··· GIVEN RECORDS ···

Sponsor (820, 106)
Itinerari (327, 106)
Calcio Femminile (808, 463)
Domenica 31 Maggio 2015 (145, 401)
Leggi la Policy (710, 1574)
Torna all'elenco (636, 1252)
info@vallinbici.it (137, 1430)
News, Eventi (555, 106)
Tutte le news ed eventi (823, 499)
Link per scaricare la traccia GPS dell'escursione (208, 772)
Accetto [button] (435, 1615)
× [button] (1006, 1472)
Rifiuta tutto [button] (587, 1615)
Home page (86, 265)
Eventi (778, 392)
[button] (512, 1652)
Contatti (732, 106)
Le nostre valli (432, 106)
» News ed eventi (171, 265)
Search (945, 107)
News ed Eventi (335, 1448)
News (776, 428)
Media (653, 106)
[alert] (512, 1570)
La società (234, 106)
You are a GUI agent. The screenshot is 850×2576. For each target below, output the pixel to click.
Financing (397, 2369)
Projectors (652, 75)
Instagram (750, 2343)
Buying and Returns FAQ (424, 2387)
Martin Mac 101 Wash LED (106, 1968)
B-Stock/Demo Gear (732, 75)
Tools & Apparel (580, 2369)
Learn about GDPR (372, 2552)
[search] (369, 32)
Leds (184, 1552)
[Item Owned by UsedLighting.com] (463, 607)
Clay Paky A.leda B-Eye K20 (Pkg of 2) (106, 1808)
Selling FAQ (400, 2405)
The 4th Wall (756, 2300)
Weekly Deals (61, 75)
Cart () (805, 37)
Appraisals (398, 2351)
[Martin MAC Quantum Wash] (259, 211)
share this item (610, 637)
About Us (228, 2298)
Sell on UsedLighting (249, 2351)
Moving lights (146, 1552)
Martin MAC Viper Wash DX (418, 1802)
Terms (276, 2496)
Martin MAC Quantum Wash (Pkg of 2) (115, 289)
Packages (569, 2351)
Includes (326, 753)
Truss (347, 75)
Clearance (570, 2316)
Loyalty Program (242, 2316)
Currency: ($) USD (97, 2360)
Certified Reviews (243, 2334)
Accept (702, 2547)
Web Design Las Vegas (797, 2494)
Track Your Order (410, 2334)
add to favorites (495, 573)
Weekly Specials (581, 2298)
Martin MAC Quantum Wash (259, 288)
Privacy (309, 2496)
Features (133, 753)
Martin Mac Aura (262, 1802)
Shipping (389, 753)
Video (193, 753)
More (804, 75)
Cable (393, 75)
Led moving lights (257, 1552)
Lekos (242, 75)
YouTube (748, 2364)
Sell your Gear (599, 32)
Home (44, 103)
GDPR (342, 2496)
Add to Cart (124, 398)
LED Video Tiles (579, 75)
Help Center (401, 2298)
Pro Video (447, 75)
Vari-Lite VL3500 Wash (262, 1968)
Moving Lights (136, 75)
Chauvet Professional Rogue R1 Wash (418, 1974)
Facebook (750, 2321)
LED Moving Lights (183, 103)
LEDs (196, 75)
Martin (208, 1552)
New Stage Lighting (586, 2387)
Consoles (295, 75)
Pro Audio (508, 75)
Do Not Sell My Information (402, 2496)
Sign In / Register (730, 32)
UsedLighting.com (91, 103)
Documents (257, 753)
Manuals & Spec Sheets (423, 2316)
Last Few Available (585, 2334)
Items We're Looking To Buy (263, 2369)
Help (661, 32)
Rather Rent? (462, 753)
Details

···

* WORK ITEM
A word-for-word copy of the lines above from the one with "[search] (369, 32)" through the one with "Add to Cart (124, 398)", inclusive, is the only output wanted.

* RESPONSE AREA
[search] (369, 32)
Leds (184, 1552)
[Item Owned by UsedLighting.com] (463, 607)
Clay Paky A.leda B-Eye K20 (Pkg of 2) (106, 1808)
Selling FAQ (400, 2405)
The 4th Wall (756, 2300)
Weekly Deals (61, 75)
Cart () (805, 37)
Appraisals (398, 2351)
[Martin MAC Quantum Wash] (259, 211)
share this item (610, 637)
About Us (228, 2298)
Sell on UsedLighting (249, 2351)
Moving lights (146, 1552)
Martin MAC Viper Wash DX (418, 1802)
Terms (276, 2496)
Martin MAC Quantum Wash (Pkg of 2) (115, 289)
Packages (569, 2351)
Includes (326, 753)
Truss (347, 75)
Clearance (570, 2316)
Loyalty Program (242, 2316)
Currency: ($) USD (97, 2360)
Certified Reviews (243, 2334)
Accept (702, 2547)
Web Design Las Vegas (797, 2494)
Track Your Order (410, 2334)
add to favorites (495, 573)
Weekly Specials (581, 2298)
Martin MAC Quantum Wash (259, 288)
Privacy (309, 2496)
Features (133, 753)
Martin Mac Aura (262, 1802)
Shipping (389, 753)
Video (193, 753)
More (804, 75)
Cable (393, 75)
Led moving lights (257, 1552)
Lekos (242, 75)
YouTube (748, 2364)
Sell your Gear (599, 32)
Home (44, 103)
GDPR (342, 2496)
Add to Cart (124, 398)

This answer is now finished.